Mrs. Macleod laughed outright at that, and Jamie and I joined her; we could not help it. The mere inflection of Mr. Ewart's voice, told us he had succ.u.mbed on the way over to our omniscient One. I saw that, quiet as he was, he had a keen sense of humor.

"Yes," he continued, "Cale made my acquaintance on the platform, and half way on the road he took occasion to give me some information concerning my household."

"Oh, I know that too," I said, "for Cale confided to me immediately on his arrival that, to use his own expression, he could n't get in a 'word edgewise', on account of the rapidity with which you and Peter were carrying on a conversation in French. I think he is jealous of every tongue but his own."

"We had better compare notes, Miss Farrell.
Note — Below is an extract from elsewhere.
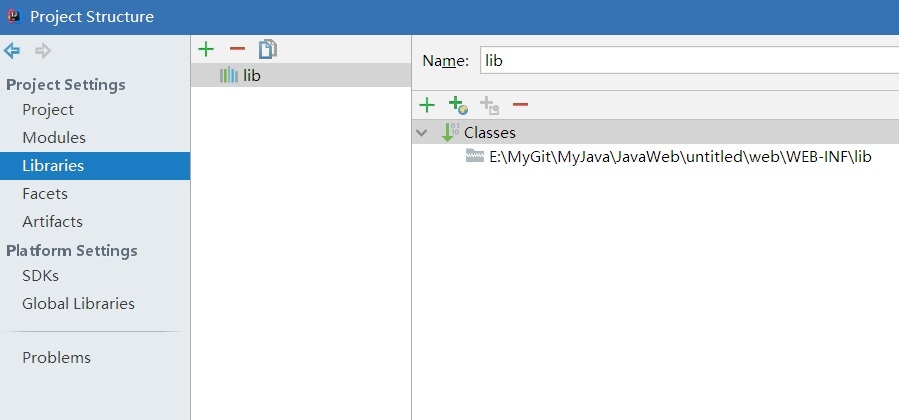Click the library Name text field
The width and height of the screenshot is (899, 420).
(x=688, y=60)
I concluded that Cale was a firm friend of yours from his remarks."

"What did he say? Do tell me."

"I will--if you 'll agree to tell me his comments on my talk with Pierre. I believe Pierre's words fell over themselves, he had so much to tell me."
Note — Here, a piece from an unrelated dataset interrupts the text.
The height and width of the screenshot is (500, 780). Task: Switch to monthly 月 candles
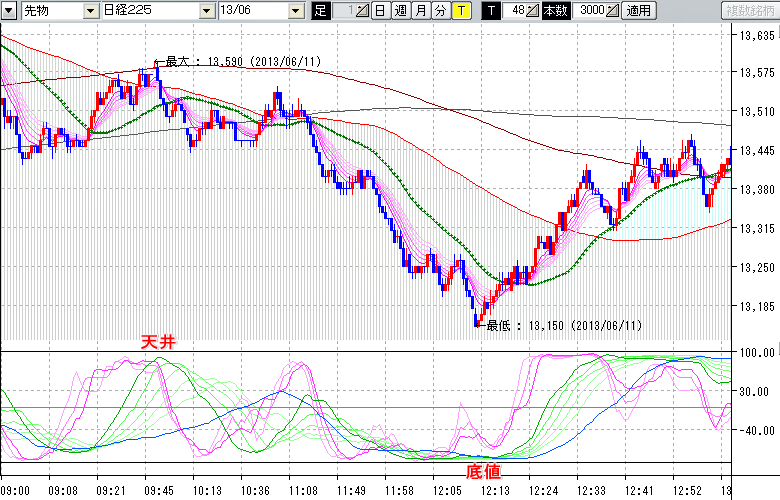tap(420, 11)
"Hear--hear!" This from Jamie.

"I agree; tell me, please."

"I think it was just before we entered the river road--"

"I know it was, for he told me so," I said, enjoying the fun.

"Oh, he did! Well, perhaps you will be so good as to tell me, if he told you what he told me you told him?"

"You would n't ask that if you knew Cale," said Jamie, shaking his head dubiously.

"No, he did n't," I said. "Cale is a genuine Yankee. What did he say?"

"You hear that, Ewart? What did I tell you?"

"Oh, you've been telling, too, have you, Jamie Macleod? He gave me to understand that it was he who brought you from the steamboat to the house; that you were born in New York; that you had been in the Public Library of that city; that in consequence what you did n't know about books was, in his estimation, not worth knowing; that you were just as handy with hammer and tacks as you were with books, and that you had been 'fixin' up' the old manor till it shone. I gathered further, that he expected me to be properly appreciative of the benefits conferred upon me in this matter. As, up to that time, I had heard nothing of your arrival in Richelieu-en-Bas, and as my friend here, Doctor Rugvie, was likewise in the dark in regard to your personality, you may imagine our curiosity; in fact, he wanted to rouse it, and took the best way to do it."